General Motors’ proposed IT restructuring is likely to throw up a $10 billion opportunity for Indian IT firms.

IT firms brace for $10bn GM contracts

General Motors’ proposed IT restructuring is likely to throw up a $10 billion opportunity for Indian IT firms, some of which are already amongst the suppliers to the US auto major.

In 2006, General Motors (GM) had put its $15 billion IT projects for bids.

“As the firm has been in the middle of a restructuring process after the management has been taken over by the government, the size of the IT contract would be lesser this time round. But it would still be over $10 billion,” said an executive of a firm that provides IT services to GM, requesting not to be named.

Among the high-priority projects at GM is a companywide rollout of Windows 7 operating system that is about to start in March 2010 for some 100,000 PCs.

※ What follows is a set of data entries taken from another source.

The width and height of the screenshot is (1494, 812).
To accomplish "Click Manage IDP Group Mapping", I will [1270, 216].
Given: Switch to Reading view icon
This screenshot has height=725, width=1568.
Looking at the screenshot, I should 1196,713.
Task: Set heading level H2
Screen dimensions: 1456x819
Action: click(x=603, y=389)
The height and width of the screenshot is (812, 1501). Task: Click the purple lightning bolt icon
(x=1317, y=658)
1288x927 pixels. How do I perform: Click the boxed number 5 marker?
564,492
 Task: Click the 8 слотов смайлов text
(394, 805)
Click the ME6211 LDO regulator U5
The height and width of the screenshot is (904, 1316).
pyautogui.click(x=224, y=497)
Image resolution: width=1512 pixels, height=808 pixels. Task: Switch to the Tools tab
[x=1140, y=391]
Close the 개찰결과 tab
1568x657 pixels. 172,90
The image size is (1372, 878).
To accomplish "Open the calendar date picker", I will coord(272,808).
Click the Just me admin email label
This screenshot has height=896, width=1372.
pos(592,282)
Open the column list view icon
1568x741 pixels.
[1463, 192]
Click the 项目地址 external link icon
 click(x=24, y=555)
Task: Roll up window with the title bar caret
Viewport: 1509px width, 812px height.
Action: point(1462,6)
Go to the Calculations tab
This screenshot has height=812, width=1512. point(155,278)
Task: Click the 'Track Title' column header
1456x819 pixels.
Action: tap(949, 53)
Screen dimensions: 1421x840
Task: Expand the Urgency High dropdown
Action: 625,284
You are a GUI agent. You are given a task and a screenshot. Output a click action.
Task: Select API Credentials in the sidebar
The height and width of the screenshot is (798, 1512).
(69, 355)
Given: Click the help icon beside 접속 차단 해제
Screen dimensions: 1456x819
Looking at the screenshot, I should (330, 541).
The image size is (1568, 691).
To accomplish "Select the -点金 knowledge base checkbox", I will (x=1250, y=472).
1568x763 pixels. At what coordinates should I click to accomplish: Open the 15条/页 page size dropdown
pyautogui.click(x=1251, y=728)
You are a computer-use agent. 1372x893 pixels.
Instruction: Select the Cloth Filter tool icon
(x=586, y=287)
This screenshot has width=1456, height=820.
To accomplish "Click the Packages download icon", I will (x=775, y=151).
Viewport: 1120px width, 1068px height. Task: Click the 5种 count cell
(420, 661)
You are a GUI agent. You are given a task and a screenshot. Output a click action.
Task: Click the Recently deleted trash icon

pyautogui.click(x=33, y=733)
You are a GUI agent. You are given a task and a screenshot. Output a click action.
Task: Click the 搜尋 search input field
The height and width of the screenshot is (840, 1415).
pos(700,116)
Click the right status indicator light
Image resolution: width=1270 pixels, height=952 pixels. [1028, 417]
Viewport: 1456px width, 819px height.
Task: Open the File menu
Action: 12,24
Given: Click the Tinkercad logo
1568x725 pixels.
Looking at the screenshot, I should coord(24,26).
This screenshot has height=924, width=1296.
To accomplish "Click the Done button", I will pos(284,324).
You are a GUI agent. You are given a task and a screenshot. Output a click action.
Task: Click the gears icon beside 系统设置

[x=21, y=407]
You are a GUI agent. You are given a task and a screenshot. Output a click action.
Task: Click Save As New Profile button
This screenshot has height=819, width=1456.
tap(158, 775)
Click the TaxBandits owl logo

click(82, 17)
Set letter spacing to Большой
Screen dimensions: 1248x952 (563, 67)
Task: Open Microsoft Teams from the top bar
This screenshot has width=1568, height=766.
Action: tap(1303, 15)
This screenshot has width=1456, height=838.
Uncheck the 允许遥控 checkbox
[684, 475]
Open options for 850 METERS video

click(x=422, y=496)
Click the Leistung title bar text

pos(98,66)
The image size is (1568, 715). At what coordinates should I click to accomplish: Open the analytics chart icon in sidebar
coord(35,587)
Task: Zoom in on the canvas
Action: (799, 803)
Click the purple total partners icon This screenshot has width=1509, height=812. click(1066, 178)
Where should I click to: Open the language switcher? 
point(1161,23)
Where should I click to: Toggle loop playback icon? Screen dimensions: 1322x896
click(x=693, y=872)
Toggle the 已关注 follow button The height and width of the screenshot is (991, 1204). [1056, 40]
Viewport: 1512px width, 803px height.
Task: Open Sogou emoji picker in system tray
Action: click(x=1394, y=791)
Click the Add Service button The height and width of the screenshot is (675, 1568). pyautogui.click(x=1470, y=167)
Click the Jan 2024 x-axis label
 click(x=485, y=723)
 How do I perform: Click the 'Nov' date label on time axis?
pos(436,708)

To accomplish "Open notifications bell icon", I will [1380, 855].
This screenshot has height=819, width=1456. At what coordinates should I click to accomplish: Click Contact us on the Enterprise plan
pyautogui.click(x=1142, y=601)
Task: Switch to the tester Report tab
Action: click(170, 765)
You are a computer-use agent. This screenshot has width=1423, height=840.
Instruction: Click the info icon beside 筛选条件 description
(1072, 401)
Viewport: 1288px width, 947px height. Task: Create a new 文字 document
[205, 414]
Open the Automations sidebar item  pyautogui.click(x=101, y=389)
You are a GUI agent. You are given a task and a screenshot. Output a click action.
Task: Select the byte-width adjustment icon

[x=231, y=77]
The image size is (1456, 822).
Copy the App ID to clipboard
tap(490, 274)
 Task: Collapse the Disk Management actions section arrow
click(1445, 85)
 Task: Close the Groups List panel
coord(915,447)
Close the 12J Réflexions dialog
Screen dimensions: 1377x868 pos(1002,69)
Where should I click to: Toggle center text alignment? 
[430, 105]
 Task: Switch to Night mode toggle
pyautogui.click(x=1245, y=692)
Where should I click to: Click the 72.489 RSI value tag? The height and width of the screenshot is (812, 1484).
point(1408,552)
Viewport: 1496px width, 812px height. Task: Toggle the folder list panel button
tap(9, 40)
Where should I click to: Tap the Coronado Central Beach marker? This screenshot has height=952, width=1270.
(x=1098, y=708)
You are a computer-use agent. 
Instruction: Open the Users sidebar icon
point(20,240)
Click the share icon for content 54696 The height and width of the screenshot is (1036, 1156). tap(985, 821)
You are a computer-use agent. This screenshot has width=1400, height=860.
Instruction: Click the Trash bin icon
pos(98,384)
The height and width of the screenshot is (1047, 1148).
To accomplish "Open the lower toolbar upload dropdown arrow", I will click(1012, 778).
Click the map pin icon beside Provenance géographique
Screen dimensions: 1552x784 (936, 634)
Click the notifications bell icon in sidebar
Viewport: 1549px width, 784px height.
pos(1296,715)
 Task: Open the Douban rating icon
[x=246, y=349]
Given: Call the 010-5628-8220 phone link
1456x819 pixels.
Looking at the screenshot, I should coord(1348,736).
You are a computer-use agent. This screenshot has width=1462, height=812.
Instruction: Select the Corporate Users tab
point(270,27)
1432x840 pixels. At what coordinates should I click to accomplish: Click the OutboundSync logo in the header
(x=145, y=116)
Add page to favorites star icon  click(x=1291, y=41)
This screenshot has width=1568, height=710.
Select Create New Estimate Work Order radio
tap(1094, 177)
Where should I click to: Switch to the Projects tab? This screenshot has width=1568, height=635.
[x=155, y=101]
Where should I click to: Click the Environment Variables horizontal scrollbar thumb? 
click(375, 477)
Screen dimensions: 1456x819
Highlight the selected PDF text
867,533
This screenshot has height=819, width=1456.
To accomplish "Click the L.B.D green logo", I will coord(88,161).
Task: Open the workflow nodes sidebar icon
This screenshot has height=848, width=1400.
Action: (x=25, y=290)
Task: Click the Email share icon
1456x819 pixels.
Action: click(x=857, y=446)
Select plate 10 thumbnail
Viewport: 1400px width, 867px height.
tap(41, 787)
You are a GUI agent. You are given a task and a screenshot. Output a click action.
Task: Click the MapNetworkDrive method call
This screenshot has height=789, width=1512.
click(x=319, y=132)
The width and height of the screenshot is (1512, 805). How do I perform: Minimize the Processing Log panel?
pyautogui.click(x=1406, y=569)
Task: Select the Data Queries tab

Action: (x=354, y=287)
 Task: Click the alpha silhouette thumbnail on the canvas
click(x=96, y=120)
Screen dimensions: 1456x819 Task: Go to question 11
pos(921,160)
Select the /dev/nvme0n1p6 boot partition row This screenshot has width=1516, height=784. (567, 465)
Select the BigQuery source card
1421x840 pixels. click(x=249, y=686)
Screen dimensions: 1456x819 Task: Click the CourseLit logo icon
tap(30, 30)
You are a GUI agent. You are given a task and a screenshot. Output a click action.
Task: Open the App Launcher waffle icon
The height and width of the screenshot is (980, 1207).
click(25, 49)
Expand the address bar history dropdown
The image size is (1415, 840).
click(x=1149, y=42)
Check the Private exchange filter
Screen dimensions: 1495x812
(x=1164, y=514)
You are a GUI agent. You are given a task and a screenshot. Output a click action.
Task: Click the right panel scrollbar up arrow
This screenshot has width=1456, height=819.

The firm is also aiming to roll out a virtual PC on a USB for each employee through which employees would be able to work from home while remaining in the company’s private network.

“We are among some of the existing IT suppliers to GM. We are upbeat on the new IT projects under discussion at GM. It may be on design, applications, migration from earlier operating system to new ones etc,” said Atul Kunwar, head of operations for Mahindra Satyam in Europe, Asia Pacific, the West Asia, Africa and India.

At GM, 70% of applications run on the Windows environment and, according to people familiar with GM’s IT projects, “a big project to move its SAP application to Windows environment will soon be taken up”.

Meanwhile, Infosys Technologies, which recently announced its focus on high-end auto engineering work such as design, is also learnt to be in discussions with GM. “We are extremely happy with the kind of discussions that GM is engaging us in. You know the talks are of the level of ‘can you drive efficiency to our customers’, rather than ‘how many more people would you engage to finish the project’ types. We are focusing on new deliverables such as spend reduction, value generation etc, which are largely outcome based. They actually appreciate our questioning of many ‘holy cows’ in GM IT,” said an Infosys executive who did not wish to be named.

The executive added that various deals are at various stages of closing.

GM, which has outsourced 90% of its IT work to firms such as HP/EDS, IBM, Capgemini, Wipro Technologies and Mahindra Satyam amongst others, is embarking on vendor consolidation exercises as well.